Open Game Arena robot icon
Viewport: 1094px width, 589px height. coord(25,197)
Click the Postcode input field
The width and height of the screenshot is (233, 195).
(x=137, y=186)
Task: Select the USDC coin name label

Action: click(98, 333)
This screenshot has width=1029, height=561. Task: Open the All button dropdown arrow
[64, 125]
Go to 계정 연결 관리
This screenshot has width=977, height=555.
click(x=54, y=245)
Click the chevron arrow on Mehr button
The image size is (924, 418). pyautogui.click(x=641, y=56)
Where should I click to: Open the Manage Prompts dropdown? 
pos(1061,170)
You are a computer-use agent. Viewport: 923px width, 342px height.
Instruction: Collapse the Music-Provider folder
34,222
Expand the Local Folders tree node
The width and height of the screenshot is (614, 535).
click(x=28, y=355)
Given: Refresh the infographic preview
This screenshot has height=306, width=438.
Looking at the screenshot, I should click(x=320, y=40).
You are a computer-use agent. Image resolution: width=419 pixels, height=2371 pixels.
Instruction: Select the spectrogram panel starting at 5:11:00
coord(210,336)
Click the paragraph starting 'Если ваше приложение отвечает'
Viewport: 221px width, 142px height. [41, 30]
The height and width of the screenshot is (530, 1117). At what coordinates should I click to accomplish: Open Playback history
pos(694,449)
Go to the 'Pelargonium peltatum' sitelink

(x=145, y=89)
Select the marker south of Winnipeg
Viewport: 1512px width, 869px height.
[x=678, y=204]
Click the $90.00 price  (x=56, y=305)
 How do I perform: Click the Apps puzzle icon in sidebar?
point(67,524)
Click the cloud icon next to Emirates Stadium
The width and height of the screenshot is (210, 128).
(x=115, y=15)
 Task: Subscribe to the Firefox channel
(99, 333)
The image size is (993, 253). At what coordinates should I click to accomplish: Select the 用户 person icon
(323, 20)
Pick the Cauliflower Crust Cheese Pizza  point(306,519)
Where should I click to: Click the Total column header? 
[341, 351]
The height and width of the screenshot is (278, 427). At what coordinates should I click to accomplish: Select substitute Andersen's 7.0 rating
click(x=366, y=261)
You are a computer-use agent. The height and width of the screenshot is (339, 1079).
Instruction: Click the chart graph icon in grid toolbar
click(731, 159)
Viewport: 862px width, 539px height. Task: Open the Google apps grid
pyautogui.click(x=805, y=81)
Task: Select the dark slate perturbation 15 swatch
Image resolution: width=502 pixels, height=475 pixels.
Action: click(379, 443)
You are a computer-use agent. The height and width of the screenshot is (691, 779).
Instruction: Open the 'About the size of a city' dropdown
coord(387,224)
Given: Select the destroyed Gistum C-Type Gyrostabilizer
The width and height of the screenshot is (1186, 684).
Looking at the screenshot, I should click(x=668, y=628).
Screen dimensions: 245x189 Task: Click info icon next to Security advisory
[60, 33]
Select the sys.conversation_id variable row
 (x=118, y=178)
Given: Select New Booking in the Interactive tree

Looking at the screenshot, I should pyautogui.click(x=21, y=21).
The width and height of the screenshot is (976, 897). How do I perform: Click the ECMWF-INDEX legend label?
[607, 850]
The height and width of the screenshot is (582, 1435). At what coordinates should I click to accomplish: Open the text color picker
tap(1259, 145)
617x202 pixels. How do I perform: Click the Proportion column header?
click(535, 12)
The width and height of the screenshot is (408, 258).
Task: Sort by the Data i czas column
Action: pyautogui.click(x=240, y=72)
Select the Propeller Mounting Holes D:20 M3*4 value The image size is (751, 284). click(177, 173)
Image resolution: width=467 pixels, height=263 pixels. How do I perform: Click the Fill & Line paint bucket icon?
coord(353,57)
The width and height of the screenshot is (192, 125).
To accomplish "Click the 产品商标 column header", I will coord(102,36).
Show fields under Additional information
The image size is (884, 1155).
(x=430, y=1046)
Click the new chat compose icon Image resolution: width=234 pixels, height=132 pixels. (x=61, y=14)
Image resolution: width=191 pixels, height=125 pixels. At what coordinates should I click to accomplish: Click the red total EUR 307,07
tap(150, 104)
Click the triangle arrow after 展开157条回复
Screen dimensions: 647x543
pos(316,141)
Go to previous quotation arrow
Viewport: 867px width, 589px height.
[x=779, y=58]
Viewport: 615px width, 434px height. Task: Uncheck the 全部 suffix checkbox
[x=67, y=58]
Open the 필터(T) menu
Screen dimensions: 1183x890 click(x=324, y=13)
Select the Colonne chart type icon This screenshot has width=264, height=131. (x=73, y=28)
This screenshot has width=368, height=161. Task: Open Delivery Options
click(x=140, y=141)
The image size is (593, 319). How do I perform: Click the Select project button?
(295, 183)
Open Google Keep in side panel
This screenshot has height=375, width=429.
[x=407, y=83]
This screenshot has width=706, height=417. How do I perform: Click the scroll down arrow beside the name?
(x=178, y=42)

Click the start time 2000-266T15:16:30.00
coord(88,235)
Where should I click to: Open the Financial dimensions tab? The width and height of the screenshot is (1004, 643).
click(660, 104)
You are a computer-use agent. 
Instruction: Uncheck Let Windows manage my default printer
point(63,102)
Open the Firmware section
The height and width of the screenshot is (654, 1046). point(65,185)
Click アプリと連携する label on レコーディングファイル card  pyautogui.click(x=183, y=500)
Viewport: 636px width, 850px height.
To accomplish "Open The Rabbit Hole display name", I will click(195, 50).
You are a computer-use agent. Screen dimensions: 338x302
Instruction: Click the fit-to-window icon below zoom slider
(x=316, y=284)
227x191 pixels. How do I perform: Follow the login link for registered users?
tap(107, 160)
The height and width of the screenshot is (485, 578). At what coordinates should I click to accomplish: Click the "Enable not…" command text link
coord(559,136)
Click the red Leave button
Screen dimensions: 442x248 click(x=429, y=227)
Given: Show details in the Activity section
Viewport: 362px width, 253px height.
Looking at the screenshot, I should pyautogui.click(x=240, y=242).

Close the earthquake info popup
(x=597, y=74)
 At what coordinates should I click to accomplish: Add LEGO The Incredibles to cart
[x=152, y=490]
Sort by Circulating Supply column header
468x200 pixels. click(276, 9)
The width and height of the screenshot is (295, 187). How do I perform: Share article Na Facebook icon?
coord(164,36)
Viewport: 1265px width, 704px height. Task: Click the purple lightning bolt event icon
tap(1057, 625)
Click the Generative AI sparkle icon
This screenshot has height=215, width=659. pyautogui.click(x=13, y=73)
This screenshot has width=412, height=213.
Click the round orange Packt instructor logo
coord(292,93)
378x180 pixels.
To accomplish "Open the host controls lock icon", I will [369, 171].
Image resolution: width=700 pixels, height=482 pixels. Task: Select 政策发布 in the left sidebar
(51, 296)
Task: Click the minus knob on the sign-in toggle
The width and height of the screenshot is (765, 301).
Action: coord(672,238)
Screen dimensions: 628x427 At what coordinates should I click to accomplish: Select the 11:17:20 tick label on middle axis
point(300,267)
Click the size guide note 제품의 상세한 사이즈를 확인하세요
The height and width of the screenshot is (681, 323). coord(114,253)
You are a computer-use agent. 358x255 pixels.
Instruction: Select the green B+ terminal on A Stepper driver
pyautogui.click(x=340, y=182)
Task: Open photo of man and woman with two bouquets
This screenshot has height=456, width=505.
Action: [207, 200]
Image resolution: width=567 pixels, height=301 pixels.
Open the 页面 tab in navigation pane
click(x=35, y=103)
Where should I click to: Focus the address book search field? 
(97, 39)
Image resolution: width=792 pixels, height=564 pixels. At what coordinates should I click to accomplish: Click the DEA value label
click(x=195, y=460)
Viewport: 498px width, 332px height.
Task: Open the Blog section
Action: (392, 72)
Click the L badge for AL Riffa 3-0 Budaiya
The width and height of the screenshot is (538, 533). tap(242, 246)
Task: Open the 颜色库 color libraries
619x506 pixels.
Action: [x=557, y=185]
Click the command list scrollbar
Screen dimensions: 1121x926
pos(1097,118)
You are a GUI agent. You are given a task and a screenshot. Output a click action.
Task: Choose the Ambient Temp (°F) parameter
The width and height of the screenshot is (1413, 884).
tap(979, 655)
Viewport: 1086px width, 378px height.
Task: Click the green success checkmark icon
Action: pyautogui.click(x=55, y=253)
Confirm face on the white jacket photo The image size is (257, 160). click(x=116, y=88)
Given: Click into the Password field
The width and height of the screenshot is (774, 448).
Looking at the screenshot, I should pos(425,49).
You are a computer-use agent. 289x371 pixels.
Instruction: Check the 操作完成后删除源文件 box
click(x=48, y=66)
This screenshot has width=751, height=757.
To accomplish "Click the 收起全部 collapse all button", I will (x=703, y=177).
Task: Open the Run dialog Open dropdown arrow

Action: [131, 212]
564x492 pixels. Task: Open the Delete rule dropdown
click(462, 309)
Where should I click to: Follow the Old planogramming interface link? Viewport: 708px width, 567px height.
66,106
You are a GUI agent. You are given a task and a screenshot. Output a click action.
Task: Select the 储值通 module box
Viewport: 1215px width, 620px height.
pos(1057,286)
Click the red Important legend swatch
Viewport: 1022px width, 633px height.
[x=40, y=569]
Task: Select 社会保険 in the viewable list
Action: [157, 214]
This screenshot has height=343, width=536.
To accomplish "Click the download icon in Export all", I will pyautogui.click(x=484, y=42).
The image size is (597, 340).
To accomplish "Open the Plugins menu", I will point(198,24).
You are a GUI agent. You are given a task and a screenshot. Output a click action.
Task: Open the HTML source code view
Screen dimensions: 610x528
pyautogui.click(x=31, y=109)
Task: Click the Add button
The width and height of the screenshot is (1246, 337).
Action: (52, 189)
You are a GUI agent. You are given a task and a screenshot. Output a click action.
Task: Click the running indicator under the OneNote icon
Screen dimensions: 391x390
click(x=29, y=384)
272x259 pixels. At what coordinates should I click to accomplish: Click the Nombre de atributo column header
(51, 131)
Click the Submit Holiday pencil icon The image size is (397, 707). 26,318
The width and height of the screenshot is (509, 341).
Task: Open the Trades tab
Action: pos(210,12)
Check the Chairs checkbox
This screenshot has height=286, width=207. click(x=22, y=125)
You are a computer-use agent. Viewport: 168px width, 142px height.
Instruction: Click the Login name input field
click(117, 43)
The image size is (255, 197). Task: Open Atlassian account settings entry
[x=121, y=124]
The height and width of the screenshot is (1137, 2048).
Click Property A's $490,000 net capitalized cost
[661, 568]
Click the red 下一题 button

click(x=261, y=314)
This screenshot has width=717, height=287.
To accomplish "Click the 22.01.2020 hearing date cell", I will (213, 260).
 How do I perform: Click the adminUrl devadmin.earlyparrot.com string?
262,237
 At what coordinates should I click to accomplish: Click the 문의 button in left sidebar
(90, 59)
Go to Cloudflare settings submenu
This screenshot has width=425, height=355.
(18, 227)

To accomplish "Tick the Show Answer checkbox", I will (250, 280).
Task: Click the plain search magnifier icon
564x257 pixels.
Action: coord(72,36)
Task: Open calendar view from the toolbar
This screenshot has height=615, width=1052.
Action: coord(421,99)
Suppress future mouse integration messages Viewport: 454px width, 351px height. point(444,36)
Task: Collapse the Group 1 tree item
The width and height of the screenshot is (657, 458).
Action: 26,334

___

Could you filter the entries above for lines holding the string "photo" and copy them?

Exercise response:
Task: Open photo of man and woman with two bouquets
Confirm face on the white jacket photo The image size is (257, 160). click(x=116, y=88)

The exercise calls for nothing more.